### WHAT IS ASKED
Print every line of the items below verbatim, leaving out the pictures.

==== STORED ROWS ====

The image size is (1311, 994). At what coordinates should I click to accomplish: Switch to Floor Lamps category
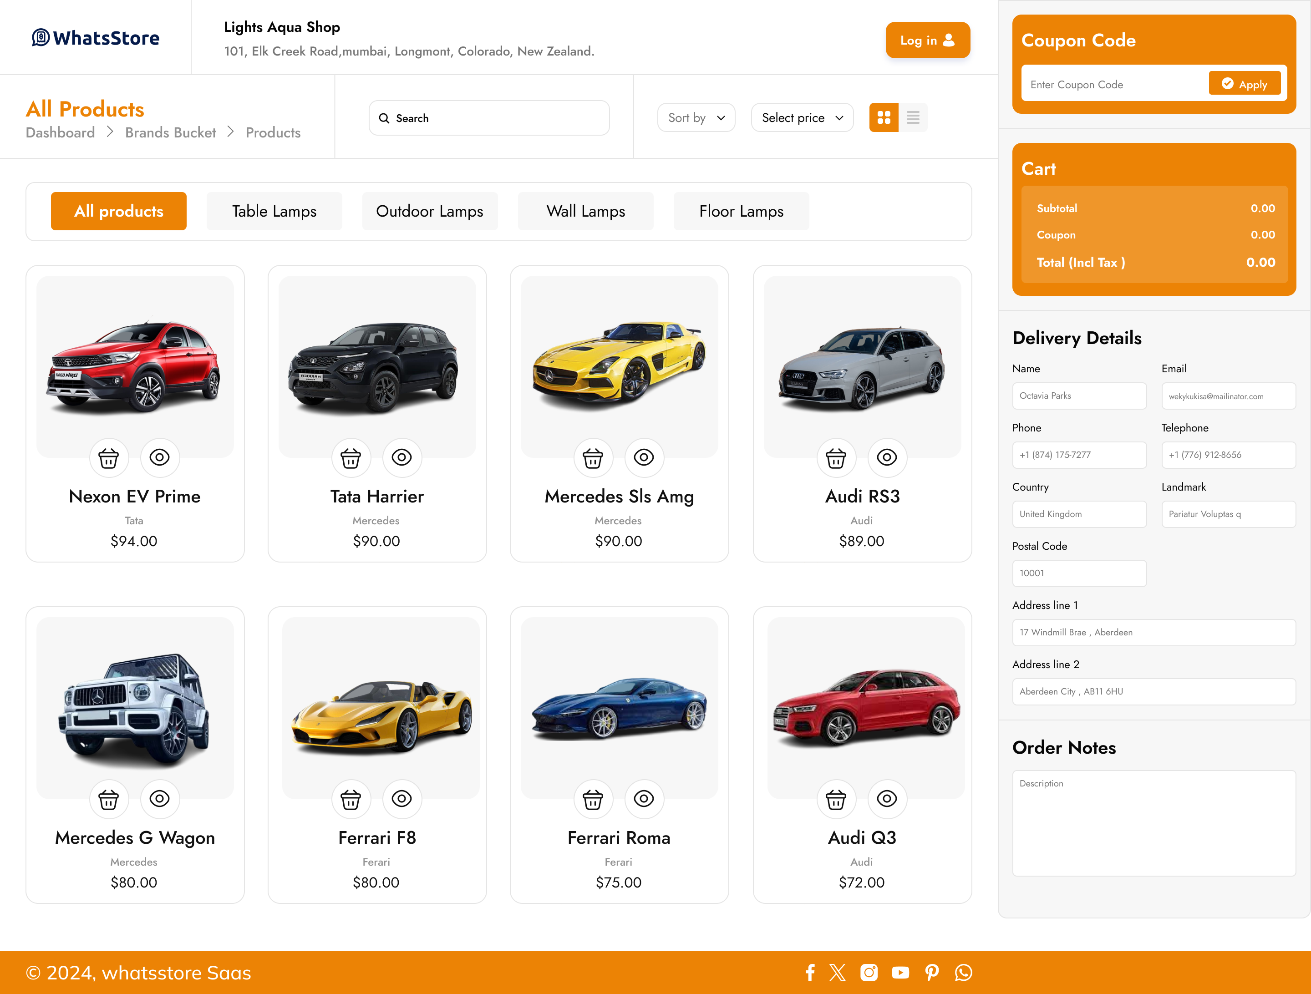[741, 211]
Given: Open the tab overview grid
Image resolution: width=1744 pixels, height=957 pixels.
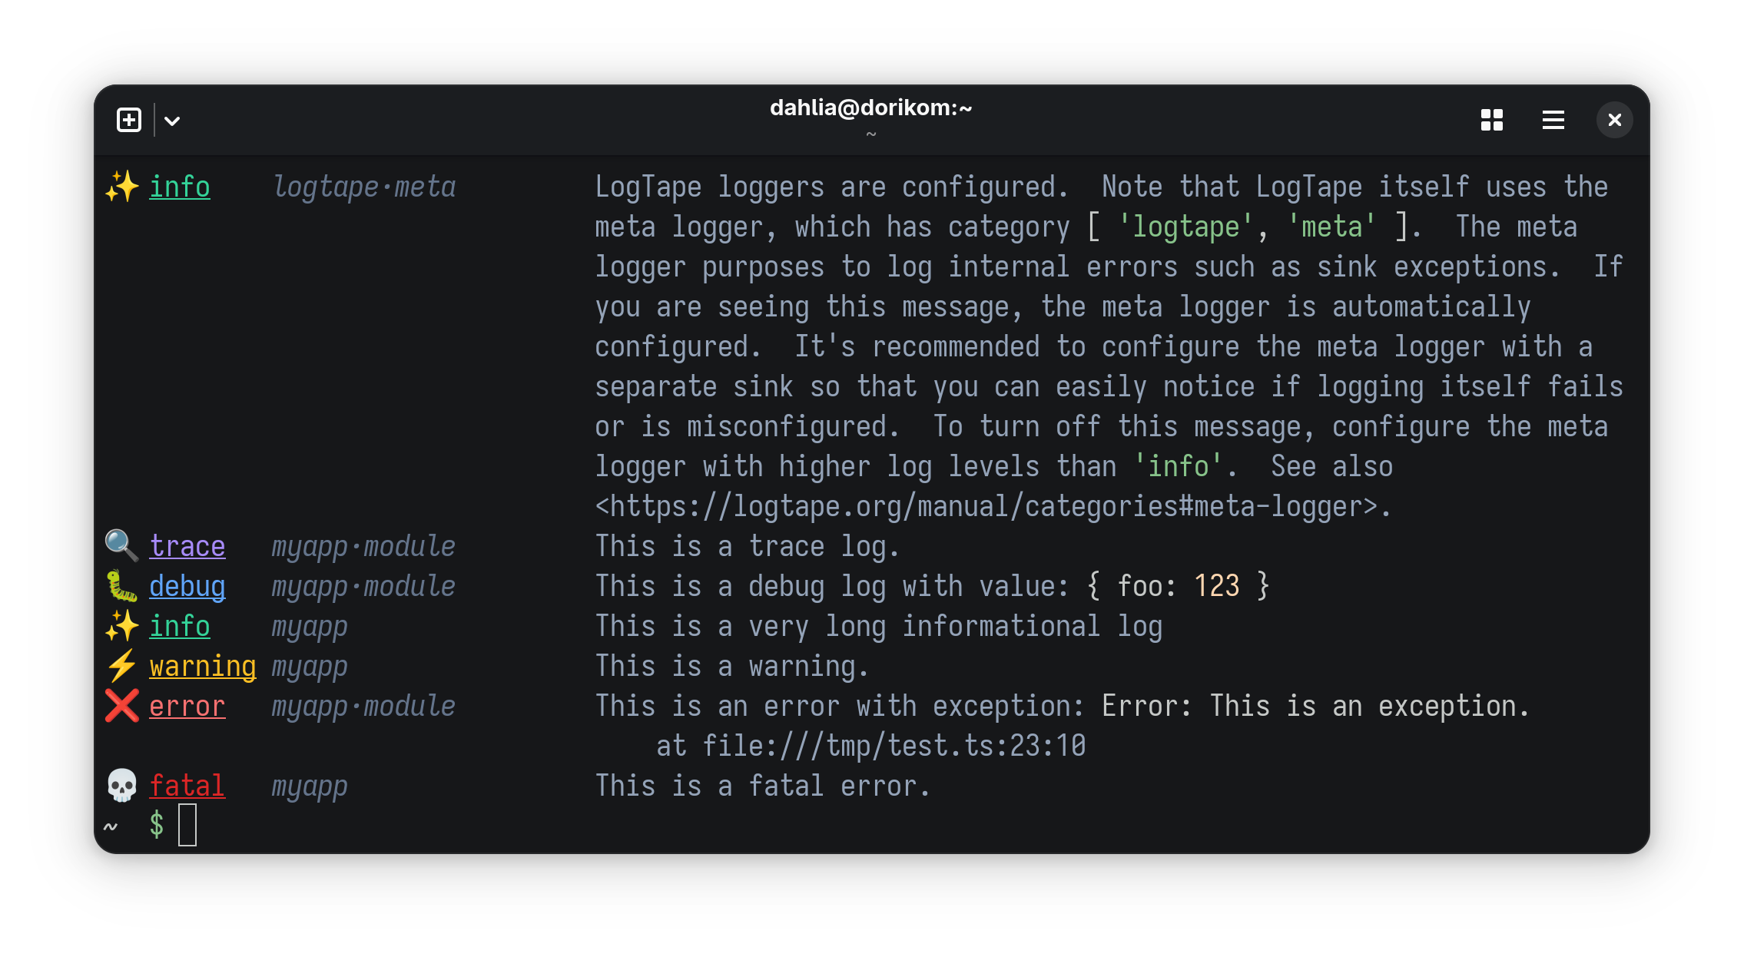Looking at the screenshot, I should tap(1491, 120).
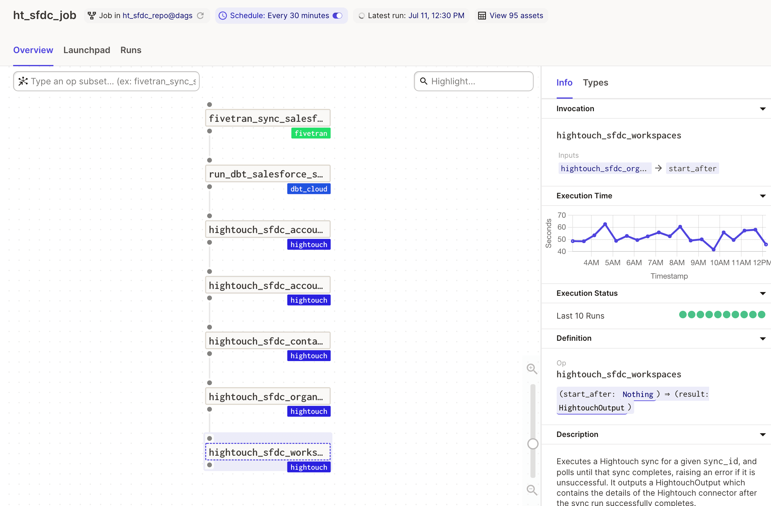Click the assets table grid icon
The width and height of the screenshot is (771, 506).
click(x=482, y=16)
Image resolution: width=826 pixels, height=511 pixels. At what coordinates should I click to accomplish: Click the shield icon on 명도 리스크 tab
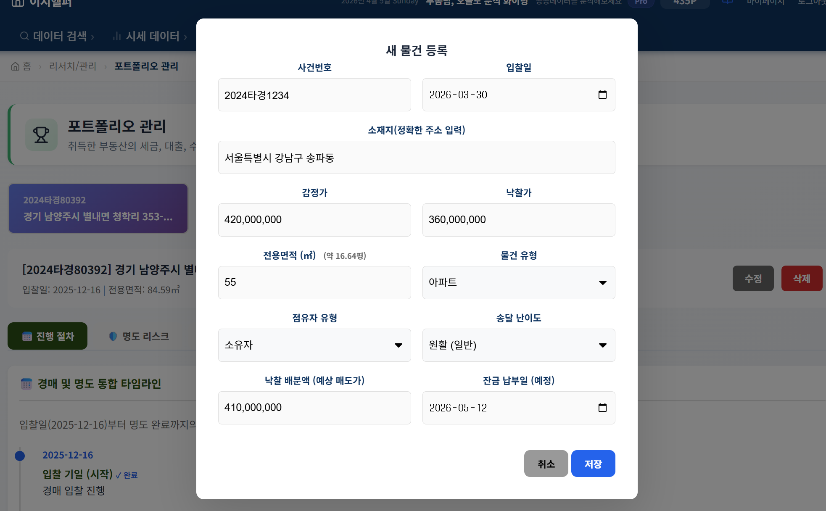pyautogui.click(x=113, y=336)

====

### EXERCISE OUTPUT
The image size is (1311, 994). At what coordinates should I click to accomplish: Switch to Floor Lamps category
[741, 211]
Given: Open the tab overview grid
Image resolution: width=1744 pixels, height=957 pixels.
Looking at the screenshot, I should tap(1491, 120).
Click the assets table grid icon
The width and height of the screenshot is (771, 506).
click(x=482, y=16)
Image resolution: width=826 pixels, height=511 pixels. At what coordinates should I click to accomplish: Click the shield icon on 명도 리스크 tab
pyautogui.click(x=113, y=336)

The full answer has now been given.